Facilities must be able to facilitate short term residents being discharged from [an] acute hospital. ...residents...may be nominated by the HSE [and] the Department of Health as applicable for receipt of appropriate funding.

Describing what will happen, the letter states that the individual facility would co-ordinate directly with the discharge unit within the hospital.

This is a damning document. In many ways, it is a smoking gun. We know that the Covid-19 nursing home expert panel found that 10,000 patients were discharged from hospitals into nursing homes in the first six months of 2020. Was it a Government decision to move elderly patients, wholesale, out of hospital beds and cram them into nursing homes? The major question is who instructed the NTPF to issue this email? The email states that nursing homes were asked to establish capacity. Who asked them? That is the first question.

We have also learned a pot of money was offered to nursing homes at this time. How much was offered to get older people out of hospitals? The context of this discussion is pivotal. In early March, nursing homes voluntarily closed their doors to visitors in an attempt to protect vulnerable residents. On 10 March, Dr. Holohan, the Chief Medical Officer, CMO, issued a statement stating that these restrictions were not necessary. This document shows that two days after telling nursing homes to reopen their doors, an email was issued to nursing homes instructing them to make way for a large influx of patients from hospitals. Further FOI documents released reveal that, throughout all of this, the Minister for Health at the time, Deputy Simon Harris, repeatedly ignored requests for meetings from the chief executive officer, CEO, of Nursing Homes Ireland, Tadhg Daly.

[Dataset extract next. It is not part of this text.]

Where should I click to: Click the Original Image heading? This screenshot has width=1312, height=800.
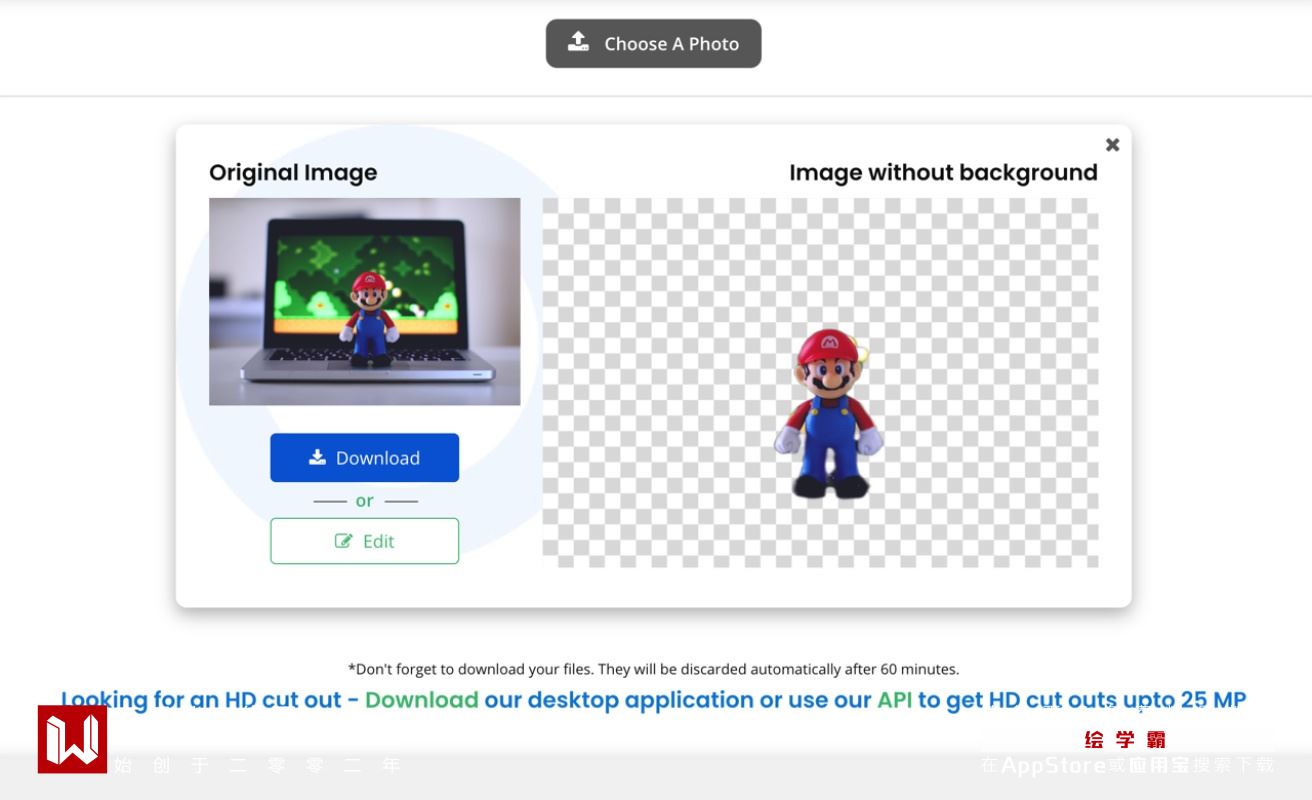click(x=293, y=172)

The Fianna Fáil Opposition spokesperson at the time was the Minister, Deputy Stephen Donnelly, and he revealed that the HSE "intercepted" supplies of oxygen, personal protective equipment, PPE, and staff that were meant for nursing homes. Was there a concerted effort by the Government or the HSE to take older people out of the safety of hospitals and cram them into nursing homes during the pandemic? How could this decision be made when the Minister in charge was ignoring appeals from the sector to meet with him, when nursing homes were having their PPE, oxygen and staff taken from them by the HSE and when the CMO was telling nursing homes to keep their doors wide open to the public?

These were an incredible set of events at a period when there was an influx of Covid-19 in this country. It should be remembered, in all the conversations we have had about Covid, the majority of people who died with Covid were in a nursing home or hospital, two locations owned, or under the regulation of, this Government. Can the Minister answer these questions?